The Scarlet Gospels sees the long awaited return and a crusade to the heart of purgatory for two of Clive Barkers most powerful and resolute characters.
The Cenobite Hell priest infamously known as Pinhead, although he’s none too fond of that nickname and anyone using it will experience his knowledge of pain and its mechanisms, usually via the odd hook and chain attachment. And occult private investigator Harry D’Amour, a man tattooed to within an inch of life with elaborate warning and protective glyphs.
The story starts of course with the Hell priest and the last remnants of an order of magic that has moved behind the shades of civilization for centuries. Five magicians bring one of their brethren back from the dead only to be interrupted in brutally gruesome fashion as our favourite priest literally takes them apart in his search for the last magical secrets to bolster his arsenal.
‘He looked like a creature that had lived to long, his eyes set in bruised pools, his gait steady but slow. But the tools that hung from his belt – an amputation saw, a trepanning drill, a small chisel and three silver syringes – were, like the abattoir workers chain-mail apron he wore. Wet with blood: confirmation that his weariness did not apparently keep him from taking a personnel hand in the practicalities of agony.’
Harry and his partner, the blind medium Norma Paine investigate the final wishes of the dead, a new case comes in and he jumps straight into a setup. He finds a Lament configuration box, a puzzle box hiding its darker intentions behind gifts of pleasure and reassurance. This box opens a gateway to Hell itself and its Pinhead with his mutilated assistant waiting on the other side. A brutal fight ensues and Harry survives by the skin of his teeth
The Hell priest is desperate to get the intrepid investigator into purgatory and Harry with his band of collaborators are forced into taking action when his friend is kidnapped. Pinhead has a plan, one that’s now ready for fruition, Hell itself will be his and Harry D’Amour will bear witness. The Scarlet Gospels will be written.
The story bounces between the two journeys, Pinhead travels to the outer reaches of hell, to Lucifer’s Cathedral and his captive ensures the Harrowers follow (the Harrowers is the nickname Harry and his band are given along the way, reminded me a little too much of the borrowers and was never explained). His group contains a hard as nails female named Lana and two gay males that engage in countless innuendo laden dialogue. As a group they lean toward unconvincing which comes from them appearing almost out of nowhere and yet being instrumental to the story. Maybe if they’d come with a bit more detail and depth I would have been more comfortable with them but it was more the unfeeling savagery around the Hell priest that captured my attention.

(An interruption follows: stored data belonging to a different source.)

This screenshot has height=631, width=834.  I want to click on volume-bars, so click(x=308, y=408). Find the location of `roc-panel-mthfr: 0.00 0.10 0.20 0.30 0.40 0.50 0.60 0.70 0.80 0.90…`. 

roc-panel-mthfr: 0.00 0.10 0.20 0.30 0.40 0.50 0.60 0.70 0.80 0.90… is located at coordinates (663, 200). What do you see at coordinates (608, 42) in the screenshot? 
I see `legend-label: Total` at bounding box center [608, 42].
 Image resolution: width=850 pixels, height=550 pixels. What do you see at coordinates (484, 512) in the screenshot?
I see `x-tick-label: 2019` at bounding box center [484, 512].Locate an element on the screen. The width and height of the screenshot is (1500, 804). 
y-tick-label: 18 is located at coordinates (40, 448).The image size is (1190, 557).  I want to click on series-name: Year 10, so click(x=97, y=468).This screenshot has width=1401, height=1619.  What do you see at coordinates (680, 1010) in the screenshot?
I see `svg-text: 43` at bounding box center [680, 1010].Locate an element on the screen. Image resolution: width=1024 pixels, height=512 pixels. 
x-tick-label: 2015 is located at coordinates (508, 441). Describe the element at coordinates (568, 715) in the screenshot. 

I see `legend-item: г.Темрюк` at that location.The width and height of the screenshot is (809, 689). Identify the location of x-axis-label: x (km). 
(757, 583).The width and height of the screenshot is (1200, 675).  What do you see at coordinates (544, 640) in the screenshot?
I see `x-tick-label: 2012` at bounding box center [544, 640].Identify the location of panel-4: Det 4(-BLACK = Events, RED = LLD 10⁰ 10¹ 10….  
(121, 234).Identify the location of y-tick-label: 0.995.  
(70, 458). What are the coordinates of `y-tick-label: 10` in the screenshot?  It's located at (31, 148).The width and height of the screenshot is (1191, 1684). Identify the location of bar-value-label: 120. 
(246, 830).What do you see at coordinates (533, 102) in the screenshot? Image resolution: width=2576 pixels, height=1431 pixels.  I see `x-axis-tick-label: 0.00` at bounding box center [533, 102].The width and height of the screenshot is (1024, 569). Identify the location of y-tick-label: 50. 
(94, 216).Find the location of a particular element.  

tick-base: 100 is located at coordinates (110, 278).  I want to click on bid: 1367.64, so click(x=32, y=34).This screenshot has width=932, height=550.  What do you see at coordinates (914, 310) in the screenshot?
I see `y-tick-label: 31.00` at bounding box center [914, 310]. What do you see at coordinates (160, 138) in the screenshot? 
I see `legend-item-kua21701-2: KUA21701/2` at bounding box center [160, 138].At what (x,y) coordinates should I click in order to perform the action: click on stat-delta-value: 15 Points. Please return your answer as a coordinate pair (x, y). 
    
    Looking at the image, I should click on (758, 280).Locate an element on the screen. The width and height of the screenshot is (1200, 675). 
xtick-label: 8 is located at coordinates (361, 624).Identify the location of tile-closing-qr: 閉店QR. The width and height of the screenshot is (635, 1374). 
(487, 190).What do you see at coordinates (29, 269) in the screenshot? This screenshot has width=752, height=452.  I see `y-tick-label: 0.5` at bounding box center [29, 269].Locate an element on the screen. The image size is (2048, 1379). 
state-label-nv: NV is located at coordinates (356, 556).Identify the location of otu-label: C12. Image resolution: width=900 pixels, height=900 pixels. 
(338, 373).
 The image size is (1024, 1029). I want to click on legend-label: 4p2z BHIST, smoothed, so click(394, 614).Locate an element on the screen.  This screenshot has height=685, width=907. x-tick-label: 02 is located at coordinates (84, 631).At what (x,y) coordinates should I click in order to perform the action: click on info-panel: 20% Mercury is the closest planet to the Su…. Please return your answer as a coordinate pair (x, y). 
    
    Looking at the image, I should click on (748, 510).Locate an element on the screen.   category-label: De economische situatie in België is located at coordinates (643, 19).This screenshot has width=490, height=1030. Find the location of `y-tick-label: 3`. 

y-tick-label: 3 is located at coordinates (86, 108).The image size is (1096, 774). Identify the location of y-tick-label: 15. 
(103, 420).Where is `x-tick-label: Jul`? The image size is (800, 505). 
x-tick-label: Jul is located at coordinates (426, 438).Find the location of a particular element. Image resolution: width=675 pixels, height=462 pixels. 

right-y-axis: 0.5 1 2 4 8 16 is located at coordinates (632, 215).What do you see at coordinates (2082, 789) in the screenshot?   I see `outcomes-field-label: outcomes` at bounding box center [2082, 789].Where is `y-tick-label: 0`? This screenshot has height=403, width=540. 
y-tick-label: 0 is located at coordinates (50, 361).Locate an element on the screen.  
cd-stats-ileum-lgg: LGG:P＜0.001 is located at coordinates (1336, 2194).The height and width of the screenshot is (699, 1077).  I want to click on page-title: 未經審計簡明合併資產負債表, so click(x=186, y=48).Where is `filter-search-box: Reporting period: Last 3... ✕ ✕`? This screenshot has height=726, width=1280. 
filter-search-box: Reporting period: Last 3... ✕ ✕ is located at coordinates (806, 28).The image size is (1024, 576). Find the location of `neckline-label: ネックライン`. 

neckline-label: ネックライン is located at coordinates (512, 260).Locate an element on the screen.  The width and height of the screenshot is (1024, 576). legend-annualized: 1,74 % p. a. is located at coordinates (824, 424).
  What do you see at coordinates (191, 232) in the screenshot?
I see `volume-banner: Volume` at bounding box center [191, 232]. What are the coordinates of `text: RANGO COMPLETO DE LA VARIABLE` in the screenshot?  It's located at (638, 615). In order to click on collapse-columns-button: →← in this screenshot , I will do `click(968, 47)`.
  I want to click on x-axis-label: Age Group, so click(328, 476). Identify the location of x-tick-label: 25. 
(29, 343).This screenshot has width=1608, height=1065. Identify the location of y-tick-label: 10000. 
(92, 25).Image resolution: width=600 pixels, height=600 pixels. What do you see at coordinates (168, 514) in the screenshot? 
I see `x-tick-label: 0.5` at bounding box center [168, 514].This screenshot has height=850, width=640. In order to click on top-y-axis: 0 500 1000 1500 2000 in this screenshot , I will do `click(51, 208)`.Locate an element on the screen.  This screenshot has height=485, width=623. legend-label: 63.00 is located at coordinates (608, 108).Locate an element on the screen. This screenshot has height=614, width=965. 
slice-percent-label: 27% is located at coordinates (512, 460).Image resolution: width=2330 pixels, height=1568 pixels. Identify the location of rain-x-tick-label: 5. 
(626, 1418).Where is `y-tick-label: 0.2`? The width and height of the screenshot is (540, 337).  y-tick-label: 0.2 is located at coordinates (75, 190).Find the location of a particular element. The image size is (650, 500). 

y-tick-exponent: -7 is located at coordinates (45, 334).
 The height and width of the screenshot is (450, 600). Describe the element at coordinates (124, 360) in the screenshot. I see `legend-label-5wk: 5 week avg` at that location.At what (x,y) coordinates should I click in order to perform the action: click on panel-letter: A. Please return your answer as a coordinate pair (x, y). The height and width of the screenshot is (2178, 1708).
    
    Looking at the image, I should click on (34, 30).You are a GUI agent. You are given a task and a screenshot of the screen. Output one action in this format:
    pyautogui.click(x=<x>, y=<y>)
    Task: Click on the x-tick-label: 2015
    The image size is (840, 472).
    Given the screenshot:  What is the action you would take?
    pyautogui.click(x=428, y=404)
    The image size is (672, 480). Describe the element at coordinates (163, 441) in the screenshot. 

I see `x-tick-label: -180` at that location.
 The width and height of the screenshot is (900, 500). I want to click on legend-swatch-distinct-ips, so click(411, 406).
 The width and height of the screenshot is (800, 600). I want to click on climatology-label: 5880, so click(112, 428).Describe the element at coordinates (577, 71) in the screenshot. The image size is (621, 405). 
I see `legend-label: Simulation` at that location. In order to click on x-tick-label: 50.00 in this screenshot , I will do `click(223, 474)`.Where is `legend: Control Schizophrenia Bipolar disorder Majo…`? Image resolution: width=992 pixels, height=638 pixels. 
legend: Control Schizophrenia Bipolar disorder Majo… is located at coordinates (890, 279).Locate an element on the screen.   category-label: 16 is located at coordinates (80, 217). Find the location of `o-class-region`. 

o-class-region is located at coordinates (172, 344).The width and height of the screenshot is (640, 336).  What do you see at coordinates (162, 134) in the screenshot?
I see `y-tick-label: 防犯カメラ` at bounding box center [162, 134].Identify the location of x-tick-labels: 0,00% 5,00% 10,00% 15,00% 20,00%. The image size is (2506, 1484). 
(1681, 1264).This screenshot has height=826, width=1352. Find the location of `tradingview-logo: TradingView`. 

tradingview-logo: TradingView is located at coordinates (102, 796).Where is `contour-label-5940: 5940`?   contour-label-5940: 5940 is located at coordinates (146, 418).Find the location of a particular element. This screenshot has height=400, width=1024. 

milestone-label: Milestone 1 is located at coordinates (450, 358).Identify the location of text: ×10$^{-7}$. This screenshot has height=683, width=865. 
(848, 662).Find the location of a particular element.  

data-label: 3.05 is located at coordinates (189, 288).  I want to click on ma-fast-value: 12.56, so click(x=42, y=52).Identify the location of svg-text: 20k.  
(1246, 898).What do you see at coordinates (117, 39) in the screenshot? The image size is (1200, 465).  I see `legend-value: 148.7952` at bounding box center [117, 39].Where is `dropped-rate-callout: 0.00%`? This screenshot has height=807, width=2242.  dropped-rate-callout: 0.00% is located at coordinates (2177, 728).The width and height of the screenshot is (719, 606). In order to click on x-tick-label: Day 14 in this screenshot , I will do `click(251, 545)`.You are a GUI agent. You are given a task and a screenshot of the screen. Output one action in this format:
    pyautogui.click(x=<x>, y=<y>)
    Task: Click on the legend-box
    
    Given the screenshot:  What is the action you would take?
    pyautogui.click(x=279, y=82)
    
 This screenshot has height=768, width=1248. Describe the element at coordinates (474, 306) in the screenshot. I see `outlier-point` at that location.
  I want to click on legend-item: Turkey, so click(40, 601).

The wold building of Hell was another highlight, the hierarchy of the order and the Mourning Star, Lucifer himself. God’s favourite son and Pinhead, intense in his desire to show reverence at the feet of his lord, the devil himself. There are many merciless horrors in this world as you would expect but the taking of Hell starts with the most innocuous of creatures. Paper birds, origami cranes, caged and inscribed with execution writs of cindered scale, when it found its intended victim only eight or nine heartbeats were left.
‘Once the writs reached their victims, they reconfigured in a matter of seconds the organization of their innards,’
That pretty much says it, and this is all stems from the knowledge gained from the many magicians of earth in their last moments, believing that telling everything would spare their lives.
The Scarlet Gospels has finally been released as a heavily edited version and it certainly felt like it, over half the original text was cut, missing many of the excerpts he leaked in the 20 years it’s taken for it to see daylight. Jesus of Nazareth, whose crucifixion on Golgotha was excluded along with any mention of Joseph of Arimathea, Pinhead’s genuine Cenobitic name and the origins of the Cenobites were not explored as Barker hinted at. A shame really but there is still much of the Barker we know and love. However at times and as a result the story felt somewhat rushed and incomplete. Whether the full version of Clive Barkers epic tale ever sees the light of day, I don’t know but I for one would love to read it.
It’s still an enjoyably graphic depiction of Hell, there’s plenty of barbarity described in the way Clive Barker excels at, the scenes at Lucifer’s Cathedral were riveting and completed the final third of the book but you can’t help thinking the rest could have been better. It’s at this point that you realise the story is primarily about Pinhead not his human counterparts, maybe a finale scribed in blood as should the Scarlet Gospels be written. If you were expecting a battle between the two iconic characters then you’ll be disappointed, Harry is a witness and just along for Pinheads ride. Not everyone lives of course, some are changed forever and the door has been left fractionally ajar for another visit to these characters, we can but hope.
Pinhead rocks and this is well worth 4 big ones.